Project

Text To Speech Highlighted

A terminal-driven text-to-speech reader that speaks text through Piper while a second window tracks the active words in real time so the user stays visually aligned with the audio stream.

GitHub Repository

What It Does

The project combines text normalization, Piper speech generation, audio playback, and a live highlight pane so the spoken output and visible reading position stay linked together.

Why I Built It

This came from wanting something more trackable than plain TTS. For longer passages, the missing piece is not just hearing the words, it is being able to see exactly where the reader currently is.

Visual Flow

How The Reader Moves

$ python3 tts_highlight.py "This text will be spoken..."

[reader] normalize input

[reader] load Piper model

[reader] synthesize chunk 01

[reader] write active index 0,4

[reader] play wav via pw-play

[reader] synthesize chunk 02

[reader] write active index 4,8

                This terminal reader keeps the
                currently spoken words
                visually visible so the user can follow the narration line by line without losing position.
              

Pipeline

Runtime Stages

Input and normalization. Raw text is cleaned into an ASCII-safe form so punctuation, symbols, and odd Unicode characters do not break speech synthesis.

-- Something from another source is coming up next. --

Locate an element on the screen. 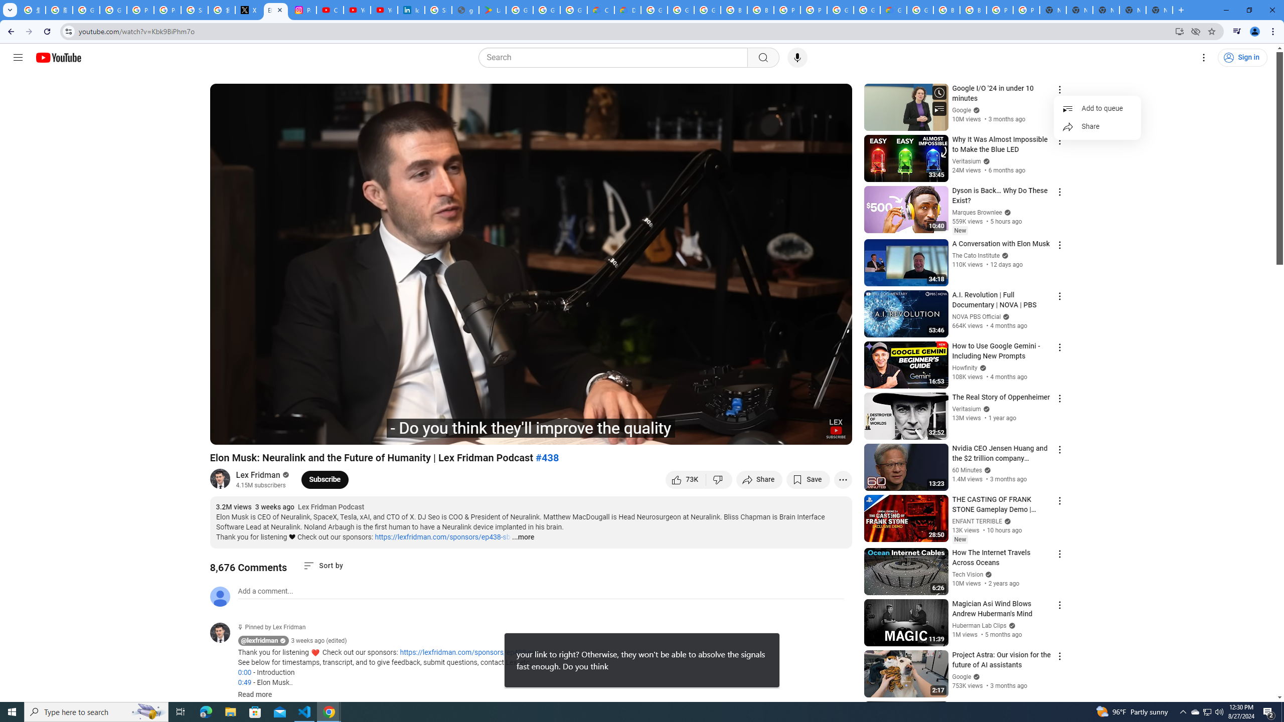  'Guide' is located at coordinates (17, 57).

Piper synthesis. The script resolves the Piper binary and voices directory, chooses a voice model, and generates short audio spans from the text.

Chunk playback. Each spoken segment is mapped to a word range and played back locally through `pw-play` or `aplay`.

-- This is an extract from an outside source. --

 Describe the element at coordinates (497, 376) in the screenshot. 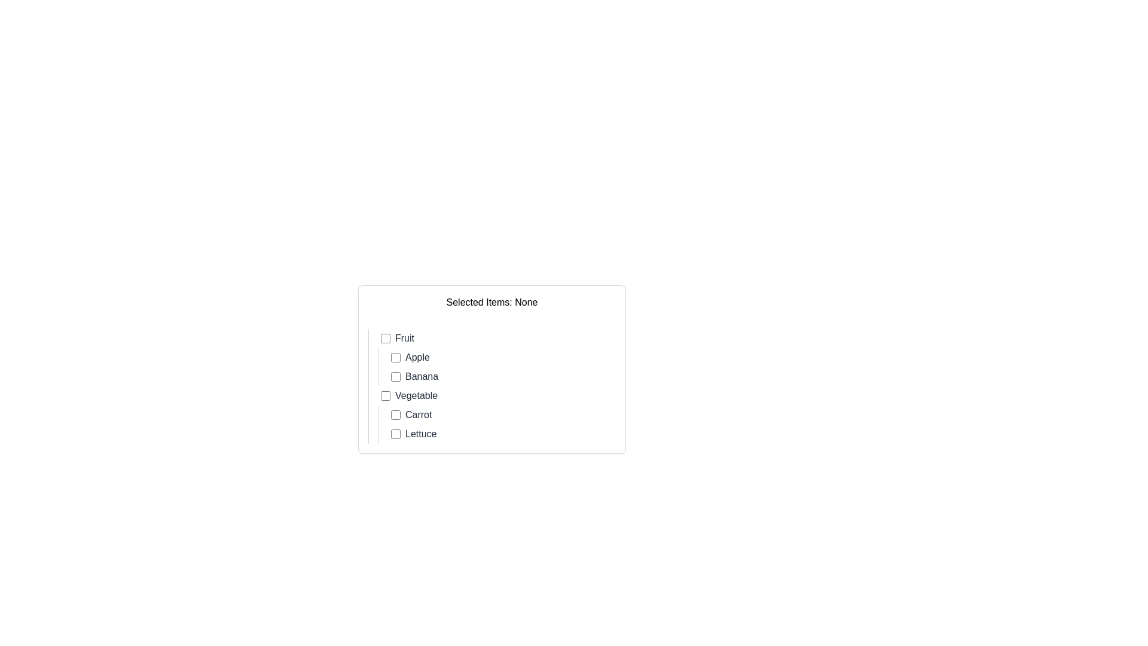

I see `the checkbox for the 'Banana' item in the checklist` at that location.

Highlight sync. The active index window is written to a temp file, and the separate pane redraws the text so the current words stay highlighted as playback advances.

Stack

Technical Notes

Core Runtime

Python 3 drives the reader, while `pydub` handles the intermediate audio slicing used to keep the spoken chunks aligned with the highlight spans.

Speech Backend

The current public path is Piper-based. The repo removes machine-specific assumptions and lets users rely on `PATH`, `PIPER_BIN`, `PIPER_VOICES_DIR`, or manual path input.

Highlight UI

The highlight pane is terminal-native rather than browser-based. It watches the active word index and keeps the reading position centered on screen.

Legacy Preservation

Older Coqui-TTS work is kept in `legacy/` for reference, but the public repo is intentionally centered on the current Piper workflow.

Install Model

Why The Public Copy Is Cleaner

The public repo is packaged as a portable reader rather than a mirror of the original laptop setup. Hard-coded local paths were stripped out, runtime discovery was improved, and users can now provide their own Piper binary and voices directory instead of inheriting one machine’s assumptions.